*** Block opens ***
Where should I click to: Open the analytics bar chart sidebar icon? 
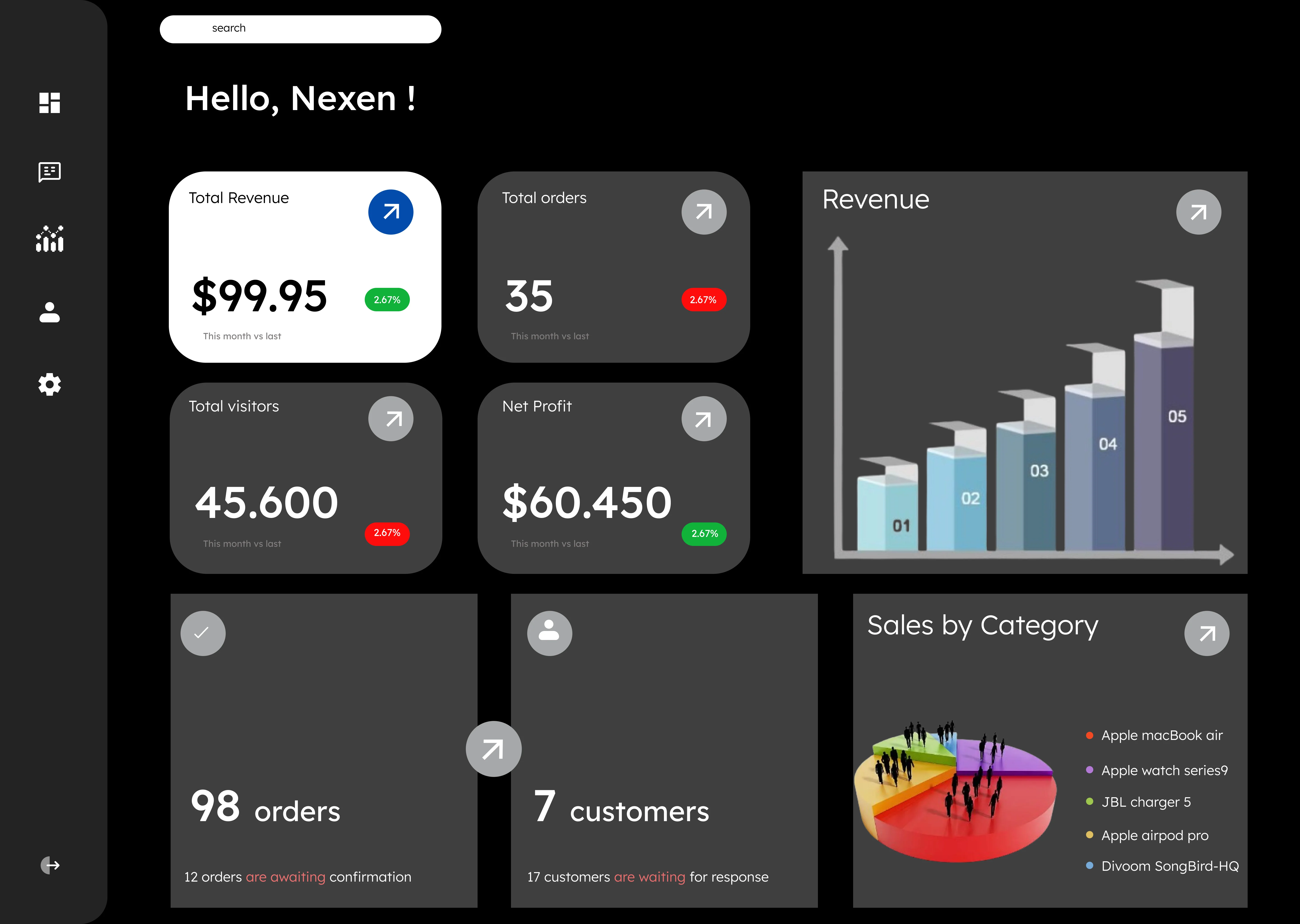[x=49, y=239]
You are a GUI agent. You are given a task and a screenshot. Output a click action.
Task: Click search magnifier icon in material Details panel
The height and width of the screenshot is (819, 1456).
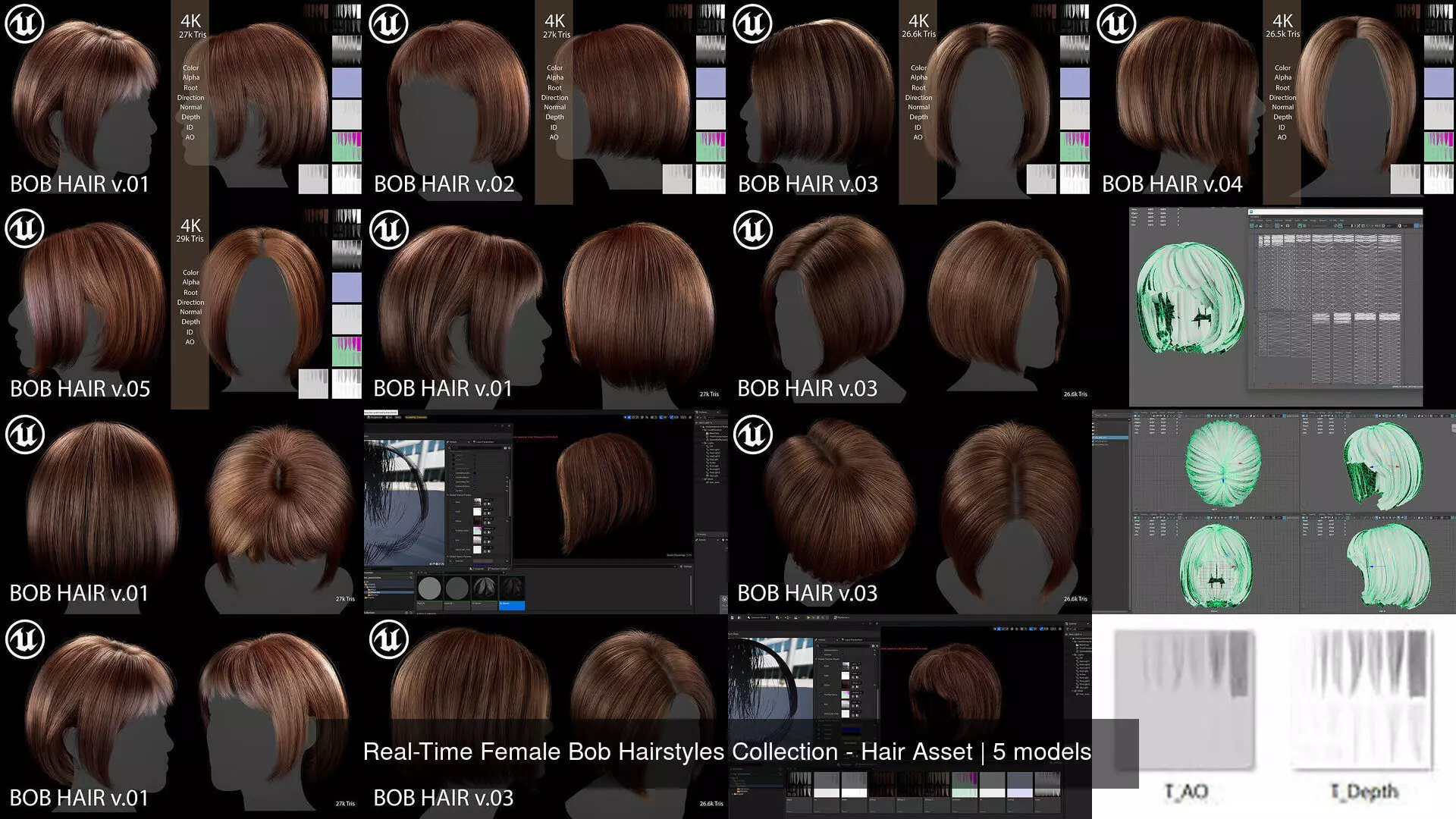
*** Block closes ***
PROBLEM TO WORK ON :: In the records above, find the lines holding "screenshot". Copy each one.

WRITTEN ANSWER ::
You are a GUI agent. You are given a task and a screenshot. Output a click action.
The height and width of the screenshot is (819, 1456).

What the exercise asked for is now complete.